By Steve Lipner
The CIS Controls is a prioritized set of cybersecurity practices that are targeted toward defending against today’s most pervasive attacks. It is not a catalog of every best cyber defense practice, but rather a list of high-value actions that provide organizations at all maturity levels with a starting point of “must do” activities to optimize their cybersecurity programs. Put simply, the CIS Controls “help defenders identify the most critical things they need to do to stop the most important attacks.”
This year, SAFECode worked closely with CIS to develop Control 16: Application Software Security for Version 8 of the CIS Controls. A recent addition to the CIS Controls, software security’s inclusion reflects its evolution from a once highly specialized discipline largely limited to software engineers to a core focus for organizations that have come to recognize the need to manage the security risk of both in-house developed and acquired software. This evolution means many organizations must now have an understanding of software security practices as both buyers and creators of software.
Of course, those familiar with SAFECode recognize that this is not the first piece of industry guidance written to help organizations improve software security. In fact, there is a long history of industry collaboration in secure software development. Most recently, the National Institute of Standards and Technology (NIST) brought together much of what has been learned over the past two decades and published “Mitigating the Risk of Software Vulnerabilities by Adopting a Secure Software Development Framework (SSDF)” which incorporates application software security guidance from SAFECode, BSA|The Software Alliance, OWASP, and others.

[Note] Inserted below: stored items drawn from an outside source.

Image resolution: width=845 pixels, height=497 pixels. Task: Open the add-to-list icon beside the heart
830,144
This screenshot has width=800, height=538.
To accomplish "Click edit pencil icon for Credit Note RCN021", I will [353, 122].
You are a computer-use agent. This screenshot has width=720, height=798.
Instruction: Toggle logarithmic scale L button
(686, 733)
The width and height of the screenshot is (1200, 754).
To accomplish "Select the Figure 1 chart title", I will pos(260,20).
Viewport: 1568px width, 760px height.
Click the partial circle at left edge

So what makes CIS Control 16 and the SAFECode companion paper on application software security unique? Much of today’s most familiar software security guidance was written as a catalog of practices or targeted toward large software development organizations. Viewing software security in the context of the CIS Controls requires us to think a bit differently about our approach. It asks us to consider how we would prioritize software security practices for organizations just starting out or with limited resources. It also asks us to consider how to help those who run broader cybersecurity programs better assess and manage their risk from in-house and acquired software. Control 16 in the CIS Controls was developed from this dual perspective.
Bringing all of these considerations together in a single control was not an easy task and so we opted to further document the thinking behind Control 16’s development and create a reference paper to further support those seeking a deeper understanding of software security. While based in existing SAFECode guidance and aligned with industry best practices, the reference paper is not meant to replace existing software security frameworks. Rather it aims to present effective safeguards in a way that makes application software security accessible and actionable to an even broader audience.
Like the CIS Controls, SAFECode’s Reference Paper prioritizes recommended software security controls by implementation group and maturity level. It can be read as a starting point for organizations looking to implement software security programs, allowing them to direct their limited resources at high value activities. More mature organizations or those with additional resources should consider these recommended practices foundational and will likely have broader programs with additional activities that best address their unique business risks.
We encourage readers to check out Version 8 of the CIS Controls. It reflects the combined knowledge of experts from every part of the ecosystem with every role and across many sectors who have banded together to create, adopt, and support one of the most well-respected collaborative efforts in cyber defense. SAFECode is proud to have played even a tiny part in its development and is grateful for the encouragement and opportunity to look at application software security safeguards from a fresh perspective.